Au milieu des années soixante, dans le cadre d’un cours en économie du développement, Arthur Lewis, codétenteur du prix Nobel d’économique 1979, affirmait que les multinationales offraient des rémunérations beaucoup trop élevées dans les pays en développement en transférant une partie de la rente des ressources à leur main-d’œuvre. Le travailleur qui se croit aussi bien qualifié que l’employé des multinationales à salaires élevés devient moins satisfait de sa faible rémunération et plus revendicateur. Selon Lewis, la rente des ressources ne devrait pas être transférée aux travailleurs, mais plutôt conservée par son détenteur, le gouvernement. C’est un aspect de ce qui est qualifié de malédiction des ressources naturelles.

Le rentier encombrant

Dans leur étude sur l’avenir des régions non métropolitaines du Québec et des provinces de l’Atlantique, Mario Polèse et Richard Shearmur reprennent ce thème en utilisant l’expression du syndrome du rentier encombrant. Qu’en est-il?
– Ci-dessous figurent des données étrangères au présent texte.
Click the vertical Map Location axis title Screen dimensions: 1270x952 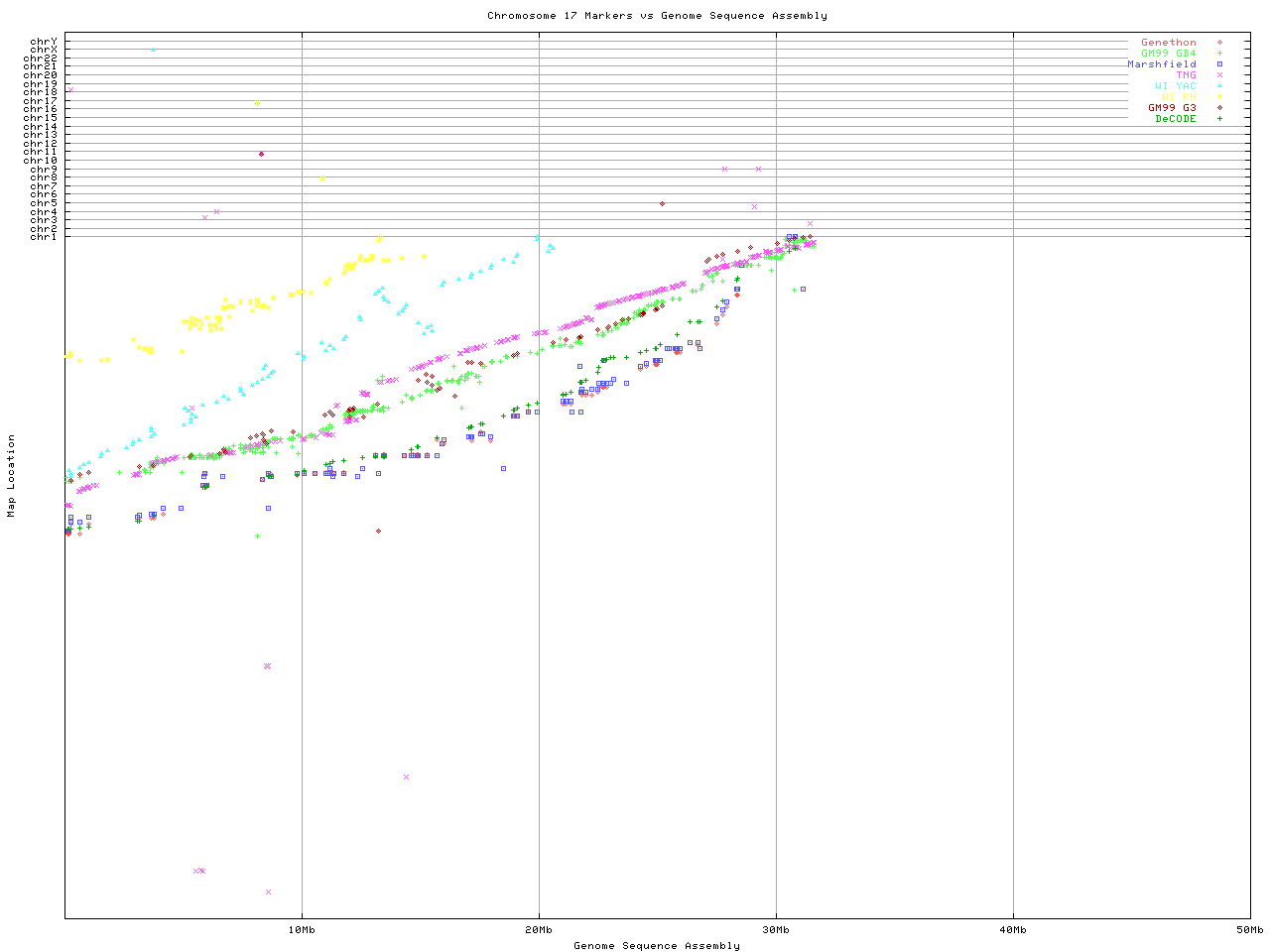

Le syndrome du rentier encombrant renvoie aux effets de la forte dépendance d’une économie locale à l’égard d’une ou de deux industries très capitalisées, dont les hauts salaires fixent les conditions sur le marché du travail de la région. Nous savons que cette situation peut avoir des effets dévastateurs pour la diversité industrielle et l’entrepreneurship local. (p.197)

Illustration du phénomène

Est-il possible d’illustrer, même sommairement, le phénomène du rentier encombrant au Québec? Pour ce faire, je me reporte à trois centres de production d’aluminium soit Saguenay, Baie-Comeau et Sept-Îles. En premier lieu, c’est une comparaison entre les deux régions métropolitaines de recensement (RMR) de Saguenay et de Sherbrooke. Sur une période de vingt-cinq ans de 1991 à 2016, l’évolution de leur population fut fort différente : la population de Saguenay n’a pas bougé, montrant une minime augmentation de 52 personnes, tandis que celle de Sherbrooke croissait de 51 pour cent. Au début de la période, l’écart dans les populations était de 14 pour cent favorable au Saguenay contre un déficit de 24 pour cent après vingt-cinq ans.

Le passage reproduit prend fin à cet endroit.